Return the lines of the data below starting at the one holding "Screen dimensions: 592x443" and ending at the one holding "Task: Expand the Quick Links dropdown", word for word, leaving every picture out.

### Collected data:
────────────────────────────────────────
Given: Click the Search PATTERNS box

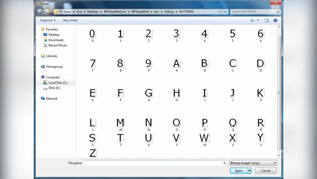Looking at the screenshot, I should click(x=254, y=12).
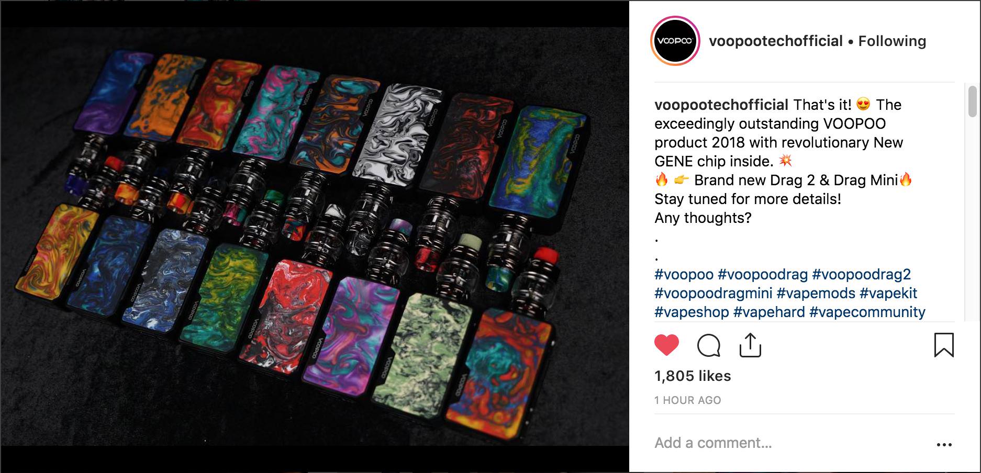Open voopootechofficial username in header
Image resolution: width=981 pixels, height=473 pixels.
click(776, 41)
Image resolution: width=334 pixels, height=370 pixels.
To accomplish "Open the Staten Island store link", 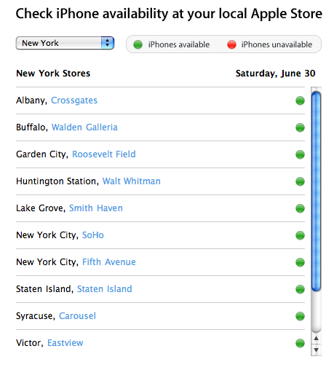I will click(105, 289).
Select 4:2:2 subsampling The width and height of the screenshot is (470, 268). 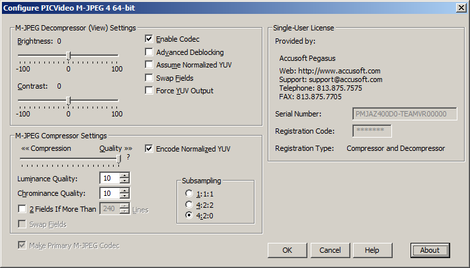coord(190,204)

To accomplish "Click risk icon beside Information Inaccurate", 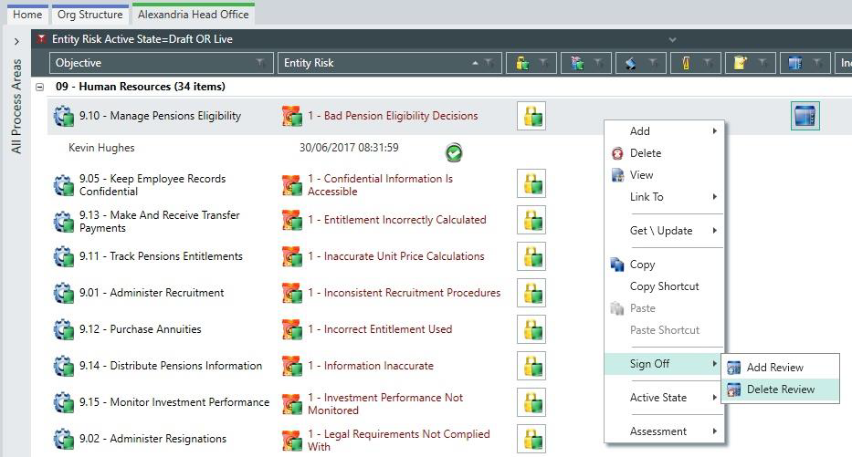I will coord(292,366).
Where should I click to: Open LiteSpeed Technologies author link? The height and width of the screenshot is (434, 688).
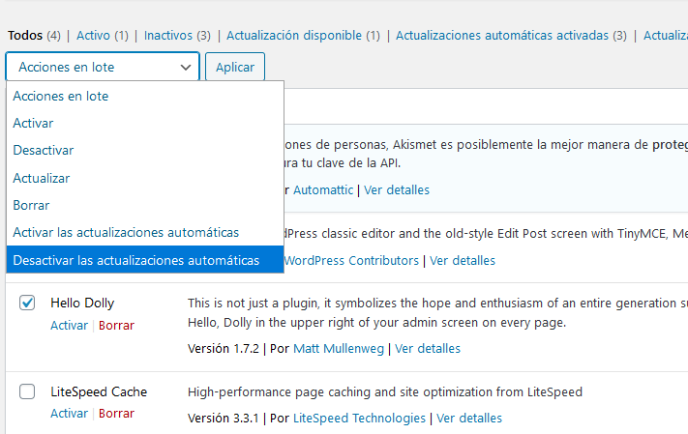click(x=359, y=419)
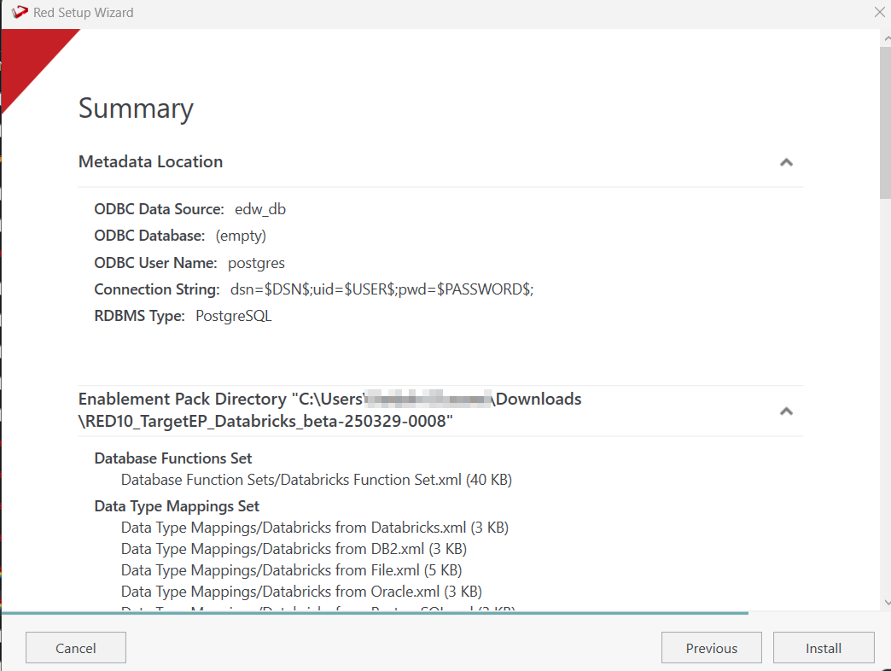Select Databricks from Databricks.xml mapping
Screen dimensions: 891x671
point(314,528)
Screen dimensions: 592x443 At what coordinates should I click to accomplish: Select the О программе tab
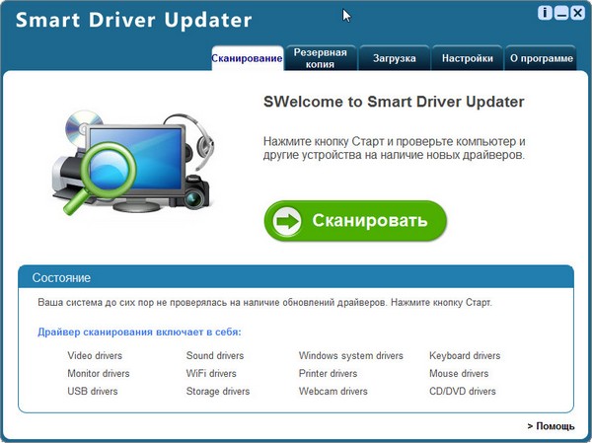pos(541,58)
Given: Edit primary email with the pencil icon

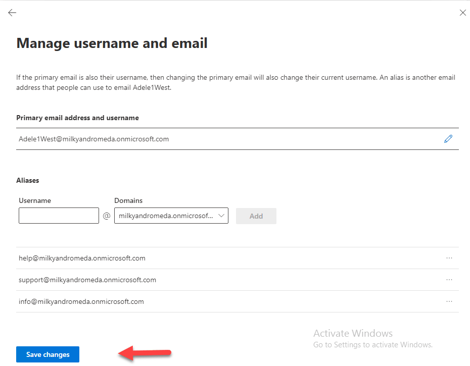Looking at the screenshot, I should 448,139.
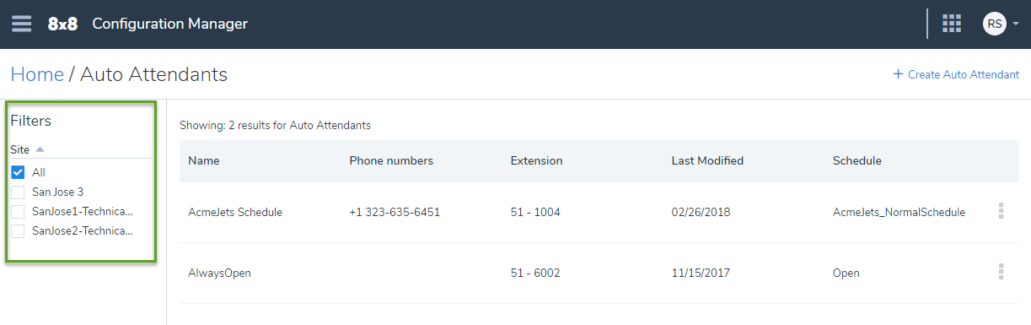Expand the user account dropdown arrow

[1016, 24]
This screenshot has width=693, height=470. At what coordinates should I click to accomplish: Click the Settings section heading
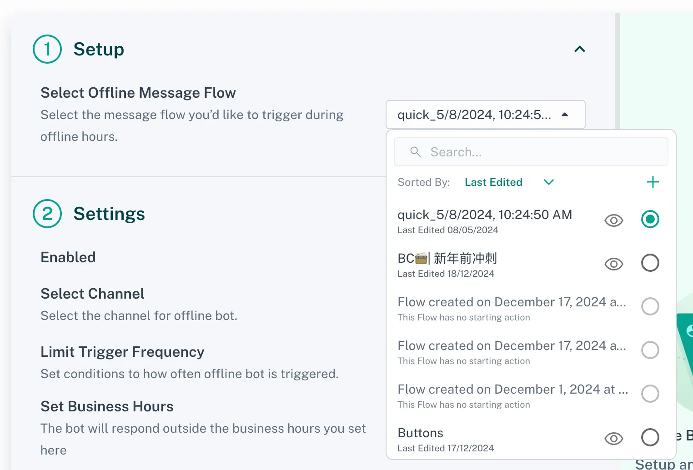point(109,214)
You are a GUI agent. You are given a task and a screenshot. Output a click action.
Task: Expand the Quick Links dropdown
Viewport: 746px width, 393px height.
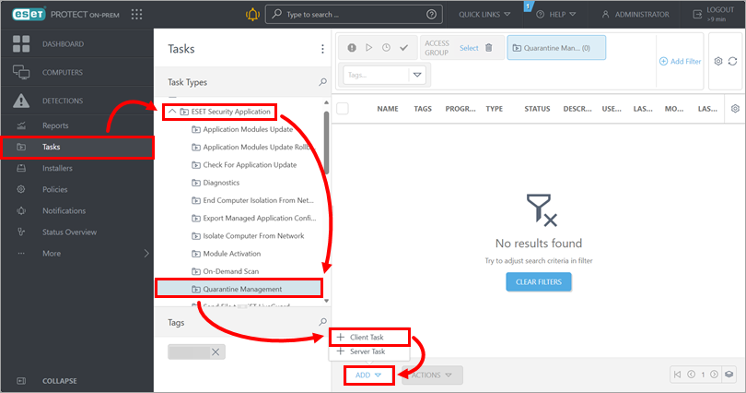click(484, 15)
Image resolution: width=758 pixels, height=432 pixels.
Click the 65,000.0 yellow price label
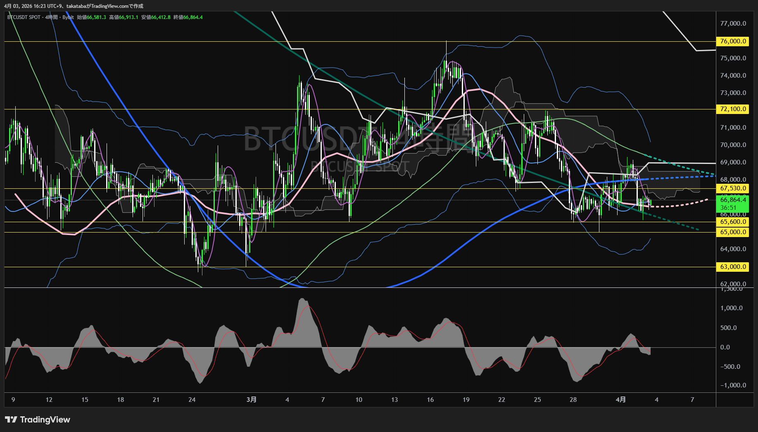point(733,232)
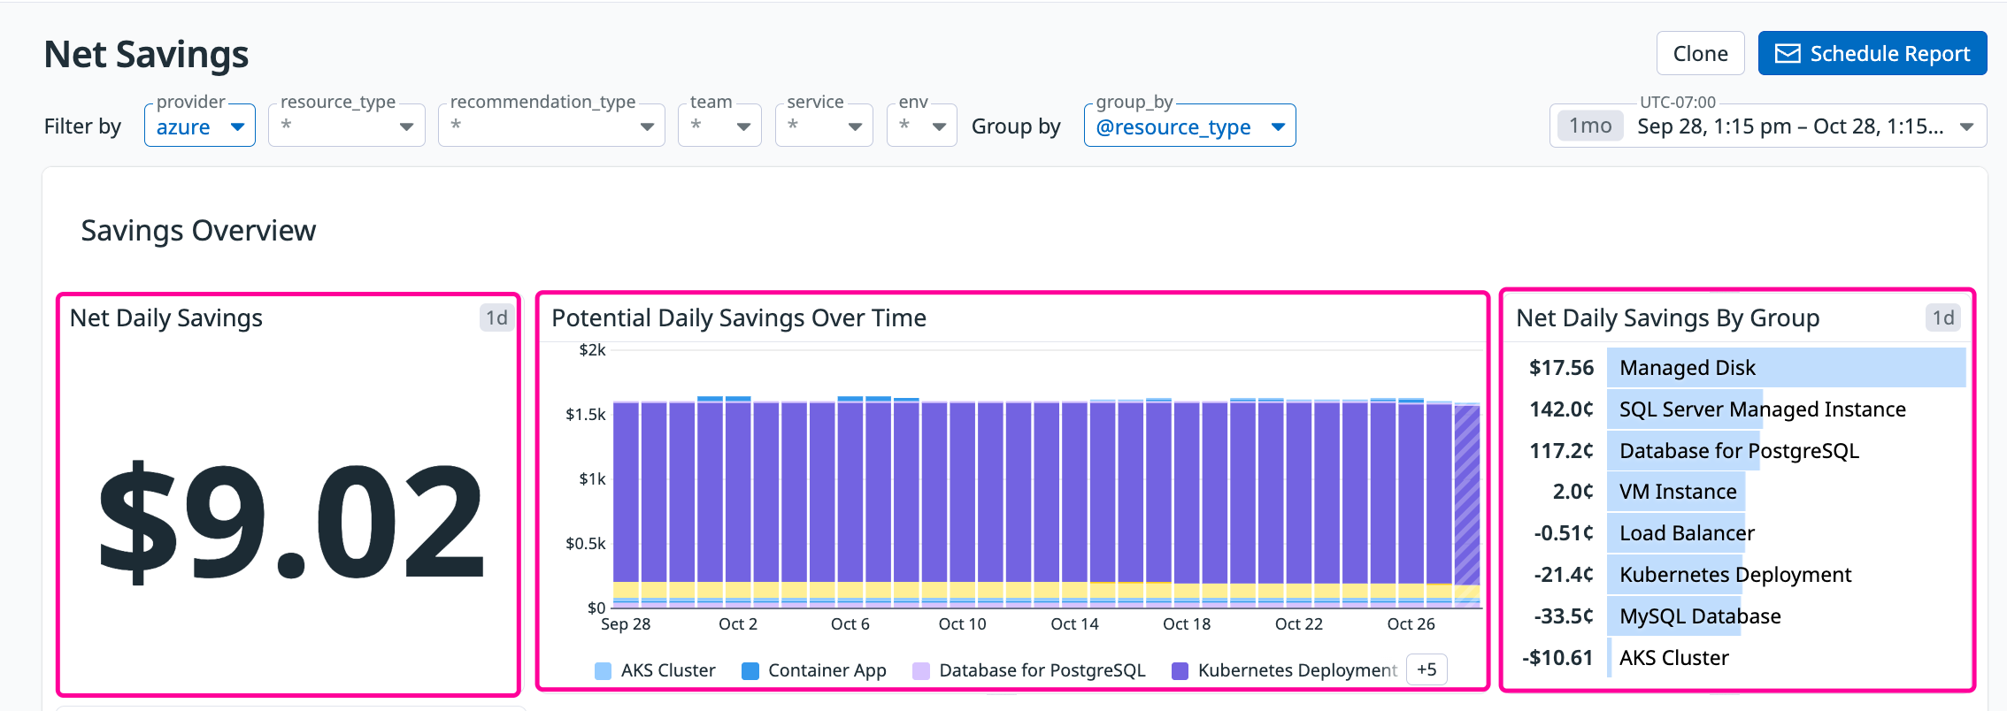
────────────────────────────────────────
### PROBLEM SOLUTION:
Screen dimensions: 592x443 At what coordinates should I click to accomplish: Select the О программе tab
pos(541,58)
Given: Edit primary email with the pencil icon

Looking at the screenshot, I should 448,139.
Expand the user account dropdown arrow

[1016, 24]
This screenshot has width=693, height=470. At what coordinates should I click to accomplish: Click the Settings section heading
point(109,214)
You are a GUI agent. You are given a task and a screenshot. Output a click action.
Task: Expand the Quick Links dropdown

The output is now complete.